Così, le stesse argomentazioni che in Europa fanno leva sulla coscienza dei diritti umani, cioè i “bambini palestinesi incarcerati”, le risorse d’acqua rubate dagli israeliani, le terre confiscate ai palestinesi, i presunti massacri della guerra 1948-49, la presunta discriminazione sistemica dei cittadini arabi di Israele, si propagano nelle organizzazioni indigene come parte di una lotta tra un popolo originario del Medio Oriente (i palestinesi) e un popolo colonialista e usurpatore (gli israeliani). Questo approccio ha conseguenze ben più gravi della retorica dei diritti umani perché tocca il nucleo della delegittimazione di Israele. Il diritto a uno stato ebraico si fonda su un legame storico, che questa retorica mira a negare. Così, il crescente dubbio sulla veridicità dell’esistenza del Tempio è un esempio di negazione della storia. Le dichiarazioni dei leader palestinesi che si definiscono “cananei”, sono in linea con questa strategia.

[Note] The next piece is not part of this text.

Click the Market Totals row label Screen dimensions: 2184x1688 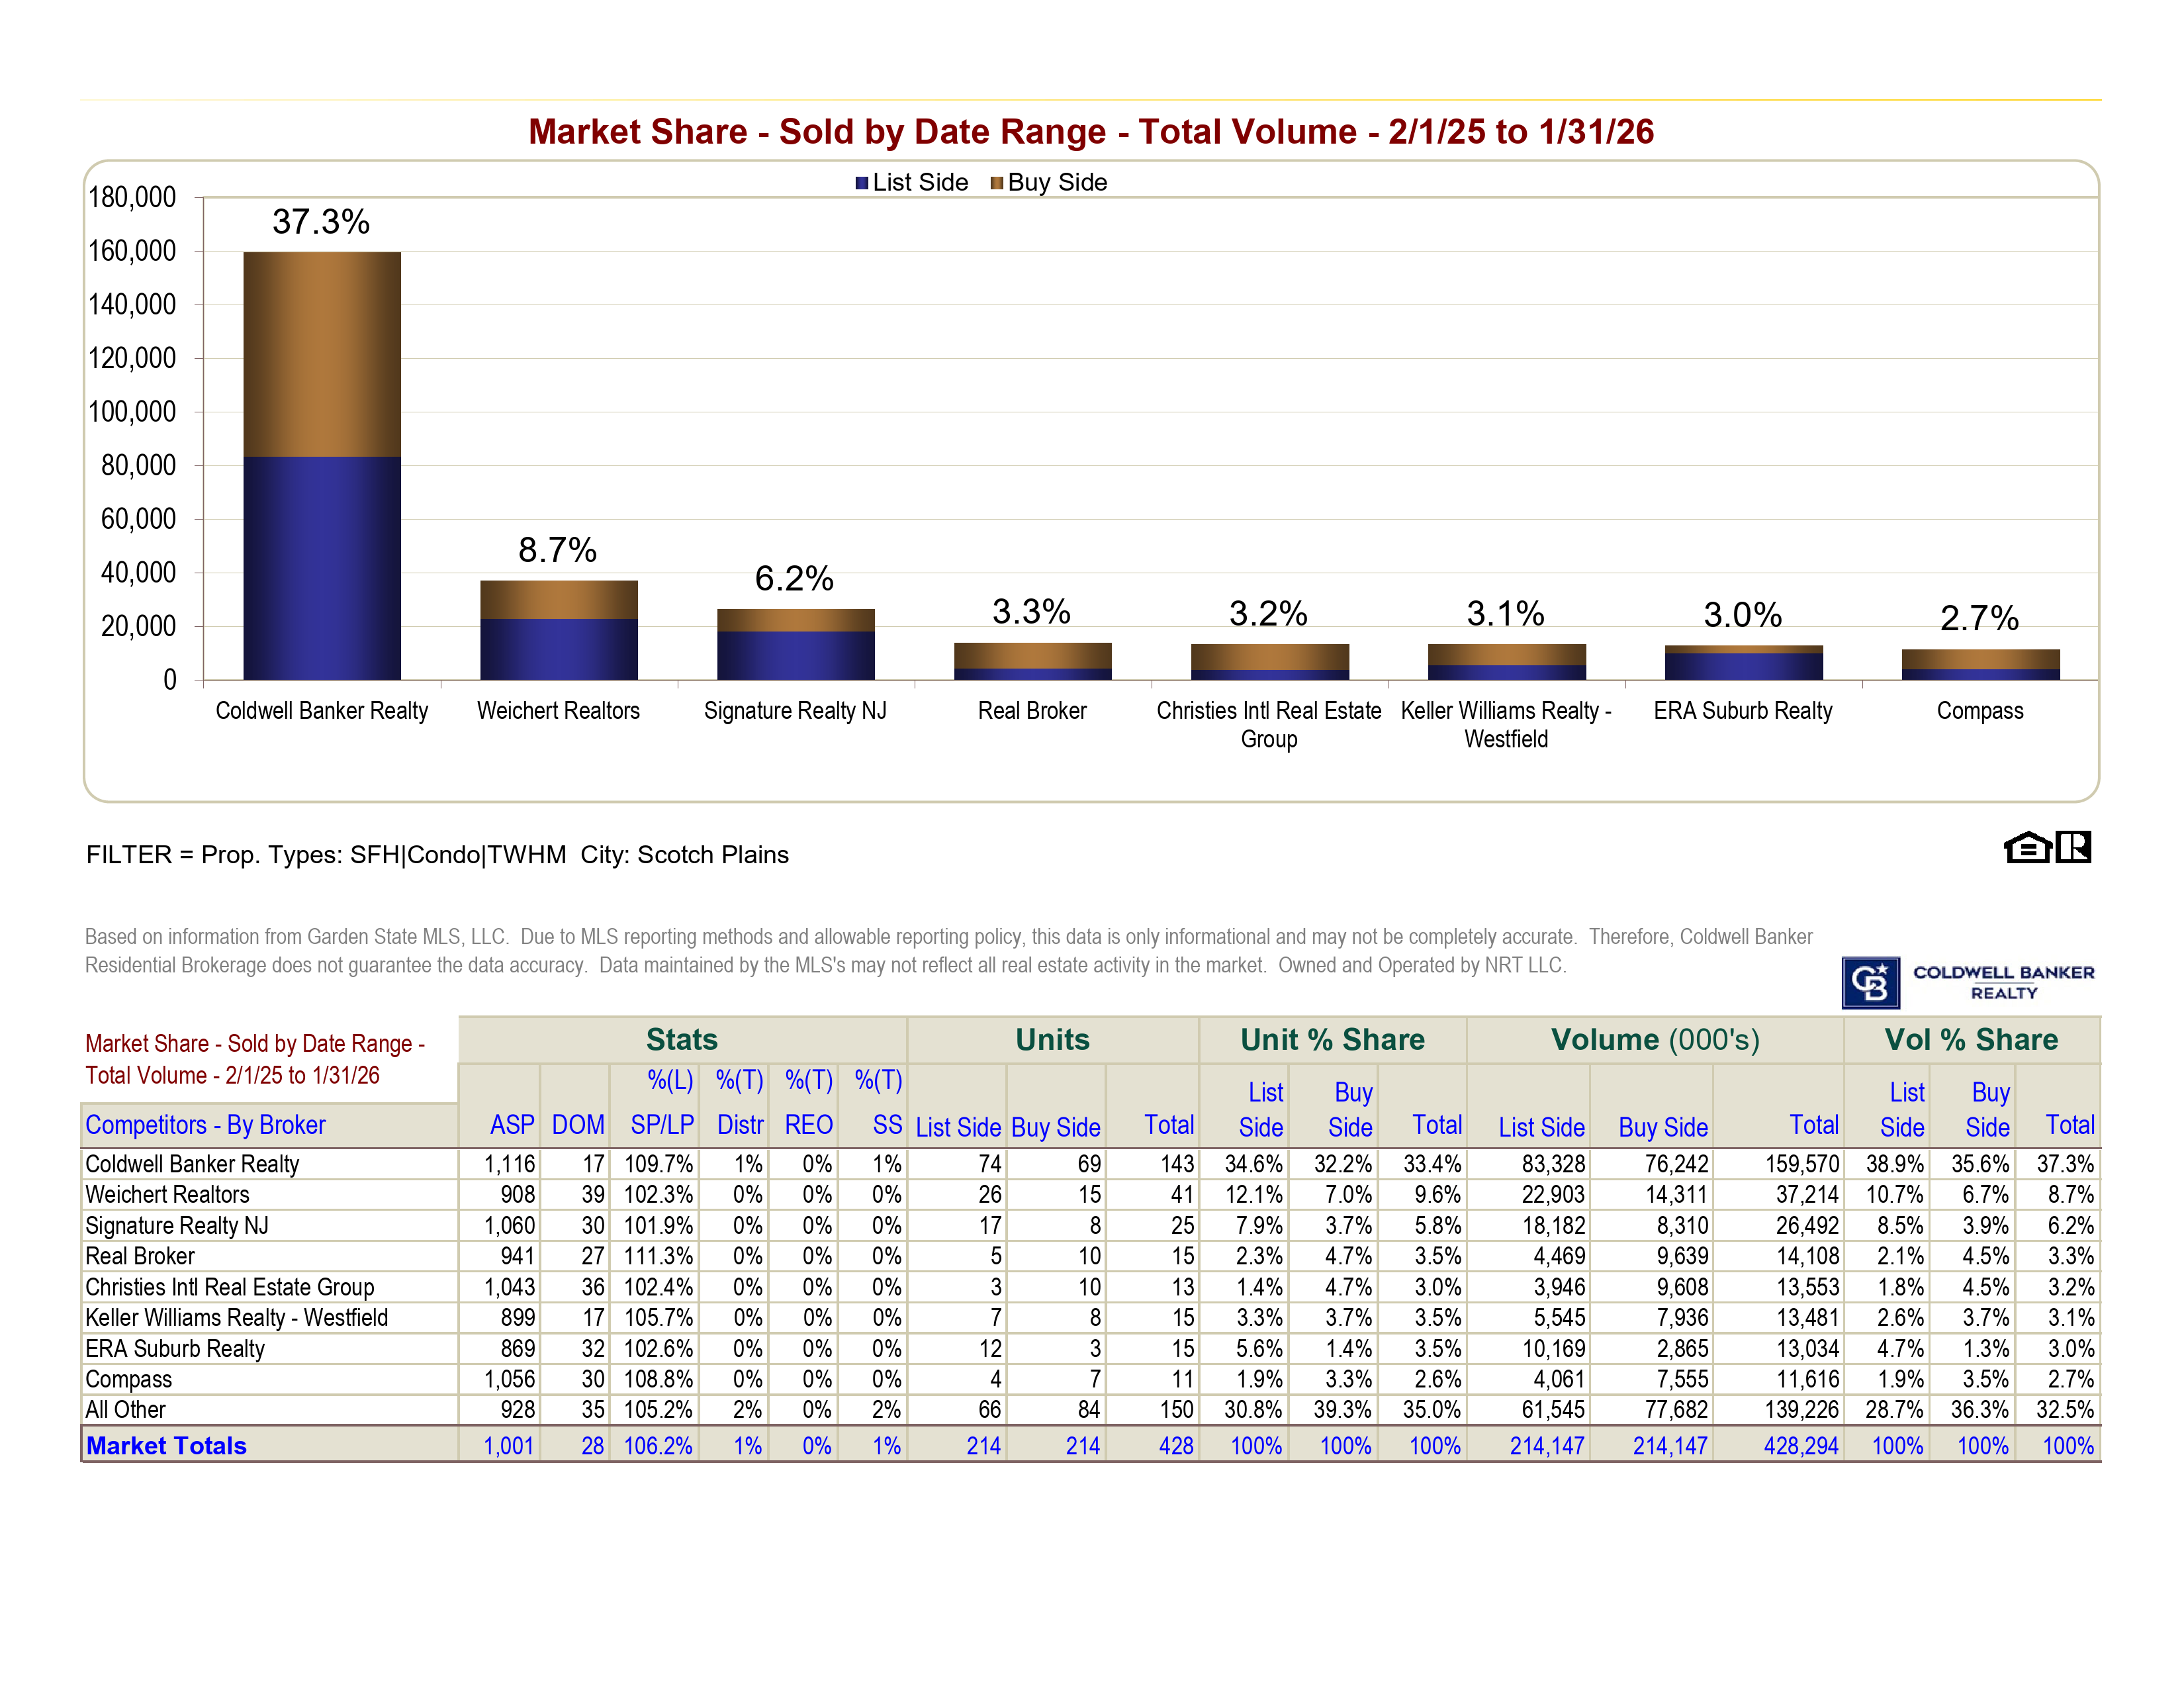point(166,1445)
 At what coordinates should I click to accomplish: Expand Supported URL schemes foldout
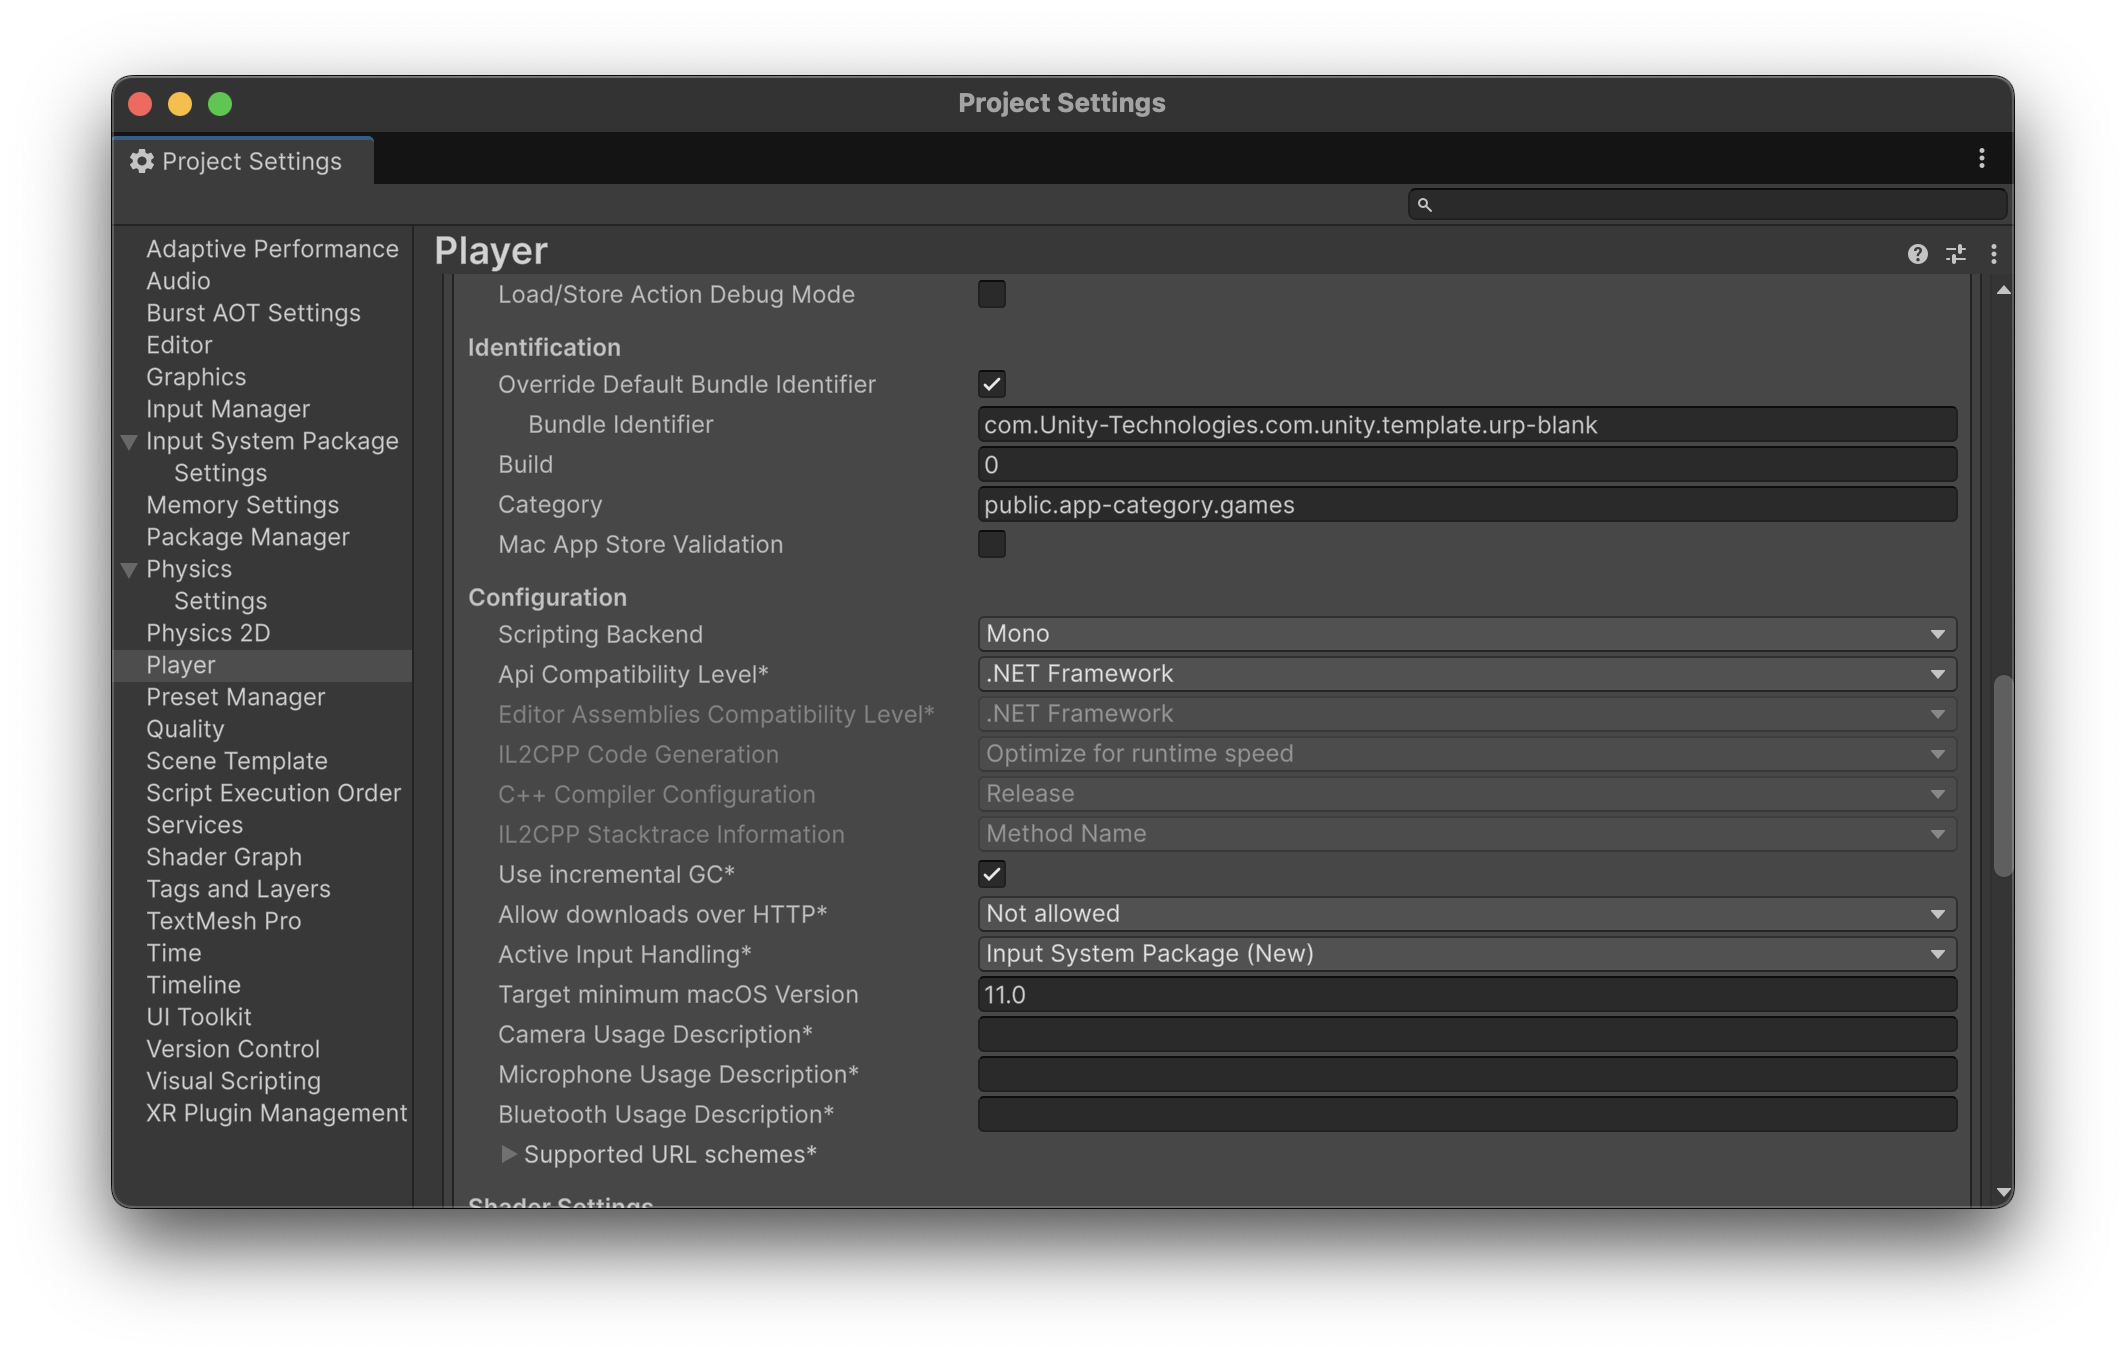coord(508,1155)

La battaglia su chi è veramente indigeno si fa sempre più pressante perché è il fondamento della legittimità dell’esistenza di uno Stato ebraico. L’attivista indigeno canadese Ryan Bellerose spiega che lo status di indigeno ha a che vedere con la storia di un gruppo sociale che attraverso lingua, tradizioni e legame con la terra diventa un popolo. Sostenitore di Israele, Ryan Bellerose si indigna di fronte al tentativo di rubare la causa dei popoli indigeni a favore della lotta palestinese e definisce Israele il “primo stato indigeno della modernità”. Bellerose spiega, dal suo punto di vista, la questione di Hebron: coloni israeliani e popolazione palestinese sotto occupazione, o tentativo di garantire accesso alle terre ancestrali del popolo ebraico? in questo senso, anche la Spianata del Tempio assume un altro significato, così come il diritto alla presenza in Giudea e Samaria.

Ciò che può sembrare un battibecco su “chi c’era qui prima” è invece un nuovo fronte di battaglia nella delegittimazione di Israele. Non è una questione di difendere l’idea della Grande Israele, o di giustificare l’idea di espulsione dei palestinesi dai territori post-1967, o di negare i diritti dei palestinesi. La realtà storica e politica richiede negoziazioni e rinunce. Si tratta però di un passo prima degli accordi, in cui si riconosce lo stato delle cose oggi, tenendo presente le verità storiche e la coscienza di gruppo. Questo punto di vista, che è considerato proprio solo della destra israeliana più vicina al movimento per la Samaria e la Giudea, non è un semplice esercizio retorico, ma il cuore della questione della legittimità di Israele.